If $$f(x) = \begin{cases} \frac{1}{|x|} & ; |x| \geq 1 \\ ax^2 + b & ; |x| < 1 \end{cases}$$ is differentiable at every point of the domain, then the values of $$a$$ and $$b$$ are respectively:

Solution

For $$f(x)$$ to be differentiable everywhere, it must first be continuous.
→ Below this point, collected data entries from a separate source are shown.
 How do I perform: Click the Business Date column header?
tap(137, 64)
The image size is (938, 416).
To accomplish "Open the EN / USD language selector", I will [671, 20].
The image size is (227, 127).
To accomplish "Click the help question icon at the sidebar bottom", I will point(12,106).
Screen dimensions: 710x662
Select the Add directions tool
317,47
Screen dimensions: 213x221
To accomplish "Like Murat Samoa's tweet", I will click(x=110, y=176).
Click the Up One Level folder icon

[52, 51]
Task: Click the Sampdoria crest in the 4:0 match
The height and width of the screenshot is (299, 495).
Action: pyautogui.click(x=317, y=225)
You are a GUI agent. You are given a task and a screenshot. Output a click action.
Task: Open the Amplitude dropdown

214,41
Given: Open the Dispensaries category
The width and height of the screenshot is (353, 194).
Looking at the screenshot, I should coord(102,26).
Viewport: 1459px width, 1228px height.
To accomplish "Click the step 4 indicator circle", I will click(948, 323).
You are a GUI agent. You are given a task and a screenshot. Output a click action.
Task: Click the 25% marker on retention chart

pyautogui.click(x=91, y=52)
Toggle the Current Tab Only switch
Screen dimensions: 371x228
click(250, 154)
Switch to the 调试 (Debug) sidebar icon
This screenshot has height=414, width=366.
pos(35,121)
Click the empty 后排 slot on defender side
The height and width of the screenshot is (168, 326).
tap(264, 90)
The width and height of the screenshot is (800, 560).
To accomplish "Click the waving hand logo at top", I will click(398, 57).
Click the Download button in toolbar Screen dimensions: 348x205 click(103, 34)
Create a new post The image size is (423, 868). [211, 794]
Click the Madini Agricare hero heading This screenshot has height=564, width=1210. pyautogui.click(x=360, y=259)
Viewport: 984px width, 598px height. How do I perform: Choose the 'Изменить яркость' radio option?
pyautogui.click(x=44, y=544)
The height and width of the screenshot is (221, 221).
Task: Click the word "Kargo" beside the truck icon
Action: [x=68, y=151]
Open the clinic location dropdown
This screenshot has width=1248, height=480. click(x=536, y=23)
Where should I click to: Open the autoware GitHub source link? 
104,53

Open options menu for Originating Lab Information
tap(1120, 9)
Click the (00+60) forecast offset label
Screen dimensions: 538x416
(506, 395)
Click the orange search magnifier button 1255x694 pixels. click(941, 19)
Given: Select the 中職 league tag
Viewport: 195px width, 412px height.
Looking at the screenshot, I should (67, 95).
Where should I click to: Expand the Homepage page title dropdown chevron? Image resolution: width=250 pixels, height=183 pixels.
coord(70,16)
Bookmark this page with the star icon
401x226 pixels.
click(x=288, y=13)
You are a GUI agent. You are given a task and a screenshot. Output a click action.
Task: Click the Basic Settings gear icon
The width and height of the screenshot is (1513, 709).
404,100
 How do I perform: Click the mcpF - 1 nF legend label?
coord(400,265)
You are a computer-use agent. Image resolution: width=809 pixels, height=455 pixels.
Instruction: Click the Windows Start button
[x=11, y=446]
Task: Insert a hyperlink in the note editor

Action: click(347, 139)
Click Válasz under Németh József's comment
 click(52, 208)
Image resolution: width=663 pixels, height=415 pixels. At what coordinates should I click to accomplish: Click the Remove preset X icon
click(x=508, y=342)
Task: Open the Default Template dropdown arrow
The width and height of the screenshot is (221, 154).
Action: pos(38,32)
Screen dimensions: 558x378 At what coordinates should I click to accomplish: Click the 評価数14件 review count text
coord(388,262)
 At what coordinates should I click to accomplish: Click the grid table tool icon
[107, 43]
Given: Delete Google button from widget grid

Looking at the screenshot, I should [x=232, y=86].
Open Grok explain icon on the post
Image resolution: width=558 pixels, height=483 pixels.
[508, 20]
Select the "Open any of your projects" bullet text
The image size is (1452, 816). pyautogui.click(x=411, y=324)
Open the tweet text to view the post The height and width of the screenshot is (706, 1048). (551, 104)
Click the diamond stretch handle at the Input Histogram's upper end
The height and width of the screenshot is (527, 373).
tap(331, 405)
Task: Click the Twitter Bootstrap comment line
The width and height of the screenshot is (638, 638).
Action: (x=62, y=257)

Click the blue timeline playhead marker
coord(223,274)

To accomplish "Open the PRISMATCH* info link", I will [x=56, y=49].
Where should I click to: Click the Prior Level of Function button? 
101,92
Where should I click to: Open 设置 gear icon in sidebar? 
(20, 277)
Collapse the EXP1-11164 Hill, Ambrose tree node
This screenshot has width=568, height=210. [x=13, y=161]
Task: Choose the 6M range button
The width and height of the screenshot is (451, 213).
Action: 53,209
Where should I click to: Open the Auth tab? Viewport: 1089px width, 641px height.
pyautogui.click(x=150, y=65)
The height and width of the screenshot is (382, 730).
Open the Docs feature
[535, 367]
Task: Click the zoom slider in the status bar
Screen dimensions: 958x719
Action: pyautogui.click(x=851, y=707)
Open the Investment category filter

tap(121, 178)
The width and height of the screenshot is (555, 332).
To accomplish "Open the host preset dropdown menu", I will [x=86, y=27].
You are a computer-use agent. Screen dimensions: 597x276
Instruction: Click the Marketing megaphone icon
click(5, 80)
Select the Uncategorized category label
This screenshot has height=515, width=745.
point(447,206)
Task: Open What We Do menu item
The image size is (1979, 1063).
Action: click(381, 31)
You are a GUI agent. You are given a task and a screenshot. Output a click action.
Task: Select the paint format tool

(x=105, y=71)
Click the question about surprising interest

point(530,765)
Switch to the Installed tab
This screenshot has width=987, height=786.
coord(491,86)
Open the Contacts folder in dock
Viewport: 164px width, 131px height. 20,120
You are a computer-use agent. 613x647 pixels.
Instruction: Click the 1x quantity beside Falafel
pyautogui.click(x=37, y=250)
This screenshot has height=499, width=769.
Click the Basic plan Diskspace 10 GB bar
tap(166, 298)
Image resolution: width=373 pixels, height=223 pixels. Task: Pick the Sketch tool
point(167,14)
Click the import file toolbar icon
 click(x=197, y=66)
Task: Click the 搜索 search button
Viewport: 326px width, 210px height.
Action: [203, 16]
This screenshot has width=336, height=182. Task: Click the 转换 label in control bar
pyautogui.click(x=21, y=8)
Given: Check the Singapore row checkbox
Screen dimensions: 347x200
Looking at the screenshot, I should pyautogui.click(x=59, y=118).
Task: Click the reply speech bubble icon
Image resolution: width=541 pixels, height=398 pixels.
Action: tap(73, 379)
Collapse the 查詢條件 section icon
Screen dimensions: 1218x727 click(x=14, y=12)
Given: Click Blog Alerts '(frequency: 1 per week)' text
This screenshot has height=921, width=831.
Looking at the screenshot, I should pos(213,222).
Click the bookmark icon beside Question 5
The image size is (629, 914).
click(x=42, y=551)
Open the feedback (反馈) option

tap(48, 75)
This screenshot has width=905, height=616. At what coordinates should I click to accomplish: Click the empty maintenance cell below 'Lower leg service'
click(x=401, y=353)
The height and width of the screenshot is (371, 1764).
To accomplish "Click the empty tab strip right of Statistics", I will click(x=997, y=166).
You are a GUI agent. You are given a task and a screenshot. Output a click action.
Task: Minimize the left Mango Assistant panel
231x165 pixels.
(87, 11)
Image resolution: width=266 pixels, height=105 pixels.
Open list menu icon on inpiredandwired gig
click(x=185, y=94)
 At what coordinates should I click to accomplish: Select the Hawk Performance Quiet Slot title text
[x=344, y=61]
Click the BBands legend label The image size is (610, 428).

At $$x = 1$$: from the right, $$f(1) = \frac{1}{|1|} = 1$$, and from the left, $$f(1) = a(1)^2 + b = a + b$$. Continuity requires $$a + b = 1$$.

By symmetry (since $$|x|$$ and $$ax^2 + b$$ are both even functions), the condition at $$x = -1$$ gives the same equation $$a + b = 1$$.

For differentiability at $$x = 1$$: the derivative from the right is $$\frac{d}{dx}\left(\frac{1}{x}\right)\bigg|_{x=1} = -\frac{1}{x^2}\bigg|_{x=1} = -1$$ (for $$x > 1$$, $$|x| = x$$). The derivative from the left is $$2ax\big|_{x=1} = 2a$$. Setting these equal: $$2a = -1$$, so $$a = -\frac{1}{2}$$.

From $$a + b = 1$$: $$b = 1 - (-\frac{1}{2}) = \frac{3}{2}$$.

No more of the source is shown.